I'm seeing performance problems with retrieving multiple instances of objects that have many relationships with other objects. I'm using Spring and Hibernate's JPA implementation with MySQL. The issue is that when executing a JPA query, Hibernate does not automatically join to other tables. This results in n*r + 1 SQL queries, where n is the number of objects being retrieved and r is the number of relationships.
Example, a Person lives at an Address, has many Hobbies, and has visited many Countries:
@Entity
public class Person {
@Id public Integer personId;
public String name;
@ManyToOne public Address address;
@ManyToMany public Set<Hobby> hobbies;
@ManyToMany public Set<Country> countriesVisited;
}
When I perform a JPA query to get all Persons named Bob, and there are 100 Bobs in the database:
SELECT p FROM Person p WHERE p.name='Bob'
Hibernate translates this to 301 SQL queries:
SELECT ... FROM Person WHERE name='Bob'
SELECT ... FROM Address WHERE personId=1
SELECT ... FROM Address WHERE personId=2
...
SELECT ... FROM Hobby WHERE personId=1
SELECT ... FROM Hobby WHERE personId=2
...
SELECT ... FROM Country WHERE personId=1
SELECT ... FROM Country WHERE personId=2
...
According to the Hibernate FAQ (here and here), the solution is to specify LEFT JOIN or LEFT OUTER JOIN (for many-to-many) in the query. So now my query looks like:
SELECT p, a, h, c FROM Person p
LEFT JOIN p.address a LEFT OUTER JOIN p.hobbies h LEFT OUTER JOIN p.countriesVisited c
WHERE p.name = 'Bob'
This works, but there appears to be a bug if there's more than one LEFT OUTER JOIN in which case Hibernate is incorrectly looking for a non-existent column:
could not read column value from result set: personId69_2_; Column 'personId69_2_' not found.
The bug behavior appears to be possibly addressed by Hibernate Core bug HHH-3636. Unfortunately the fix is not part of any released Hibernate JAR. I've ran my application against the snapshot build but the bug behavior is still present. I've also built my own Hibernate Core JAR from the latest code in the repository and the bug behavior is still present. So maybe HHH-3636 doesn't address this.

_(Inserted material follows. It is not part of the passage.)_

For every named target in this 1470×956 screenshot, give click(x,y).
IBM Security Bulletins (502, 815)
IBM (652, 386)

This Hibernate performance limitation is very frustrating. If I query for 1000 objects then 1000*r + 1 SQL queries are made to the database. In my case I have 8 relationships so I get 8001 SQL queries, which results in horrible performance. The official Hibernate solution to this is to left join all relationships. But this isn't possible with more than one many-to-many relationships due to the bug behavior. So I'm stuck with left joins for many-to-one relationships and n*r+1 queries due to the many-to-many relationships. I plan to submit the LEFT OUTER JOIN problem as a Hibernate bug, but in the meantime my customer needs an app that has reasonable performance. I currently use a combination of batch fetch (BatchSize), ehcache and custom in-memory caching but the performance is still pretty poor (it improved retrieving 5000 objects from 30 to 8 seconds). The bottom line is that too many SQL queries are hitting the database.

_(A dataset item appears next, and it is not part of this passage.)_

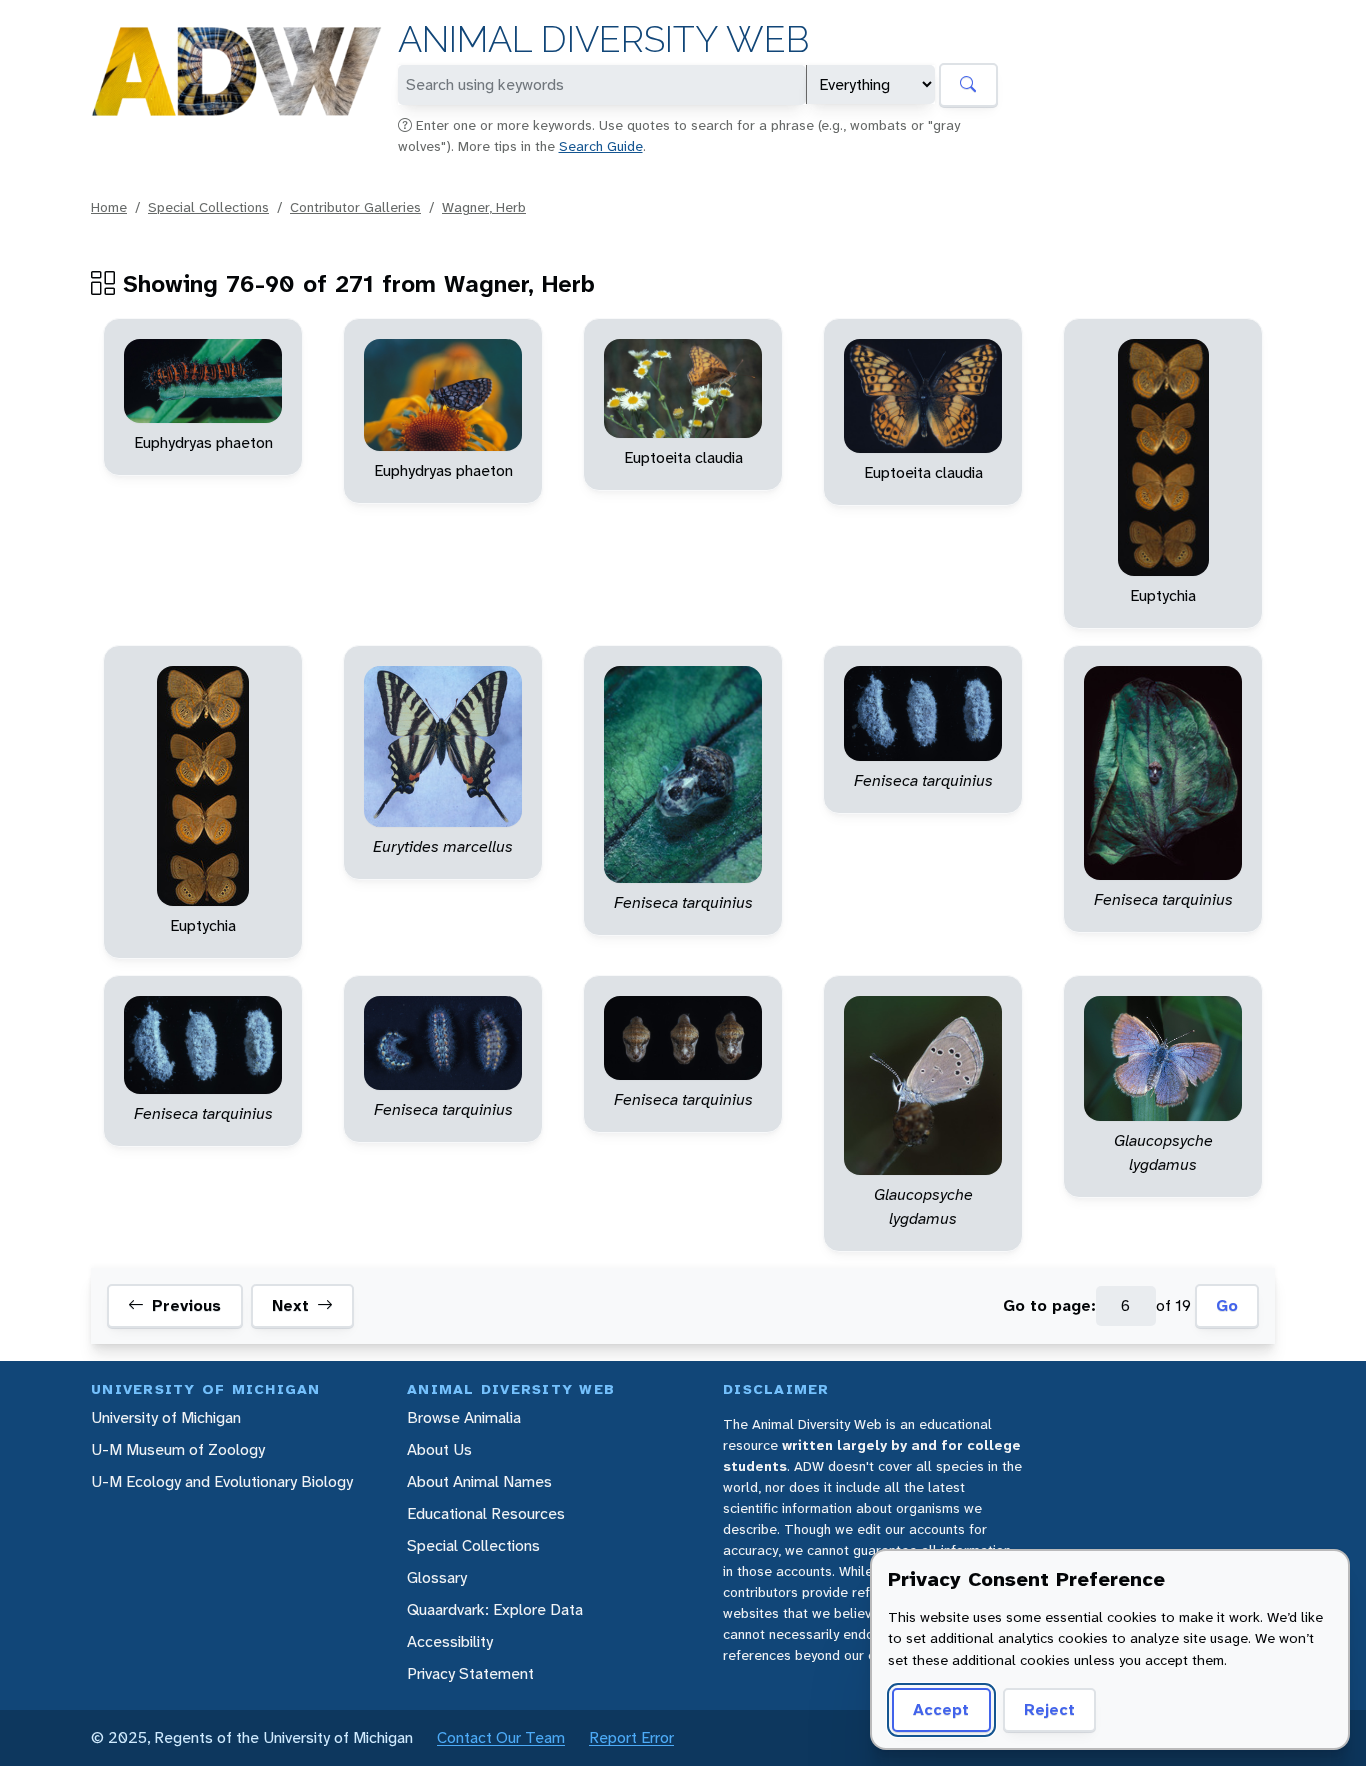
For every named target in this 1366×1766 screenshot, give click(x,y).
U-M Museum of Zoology (178, 1449)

So, my questions, is it possible to use Hibernate in performance sensitive applications where tables have multiple relationships with each other? I would love to hear how successful Hibernate uses address performance. Should I be hand writing SQL (which somewhat defeats the purpose of using Hibernate)? Should I de-normalize my database schema to reduce the number of joined tables? Should I not be using Hibernate if I need fast query performance? Is there something faster?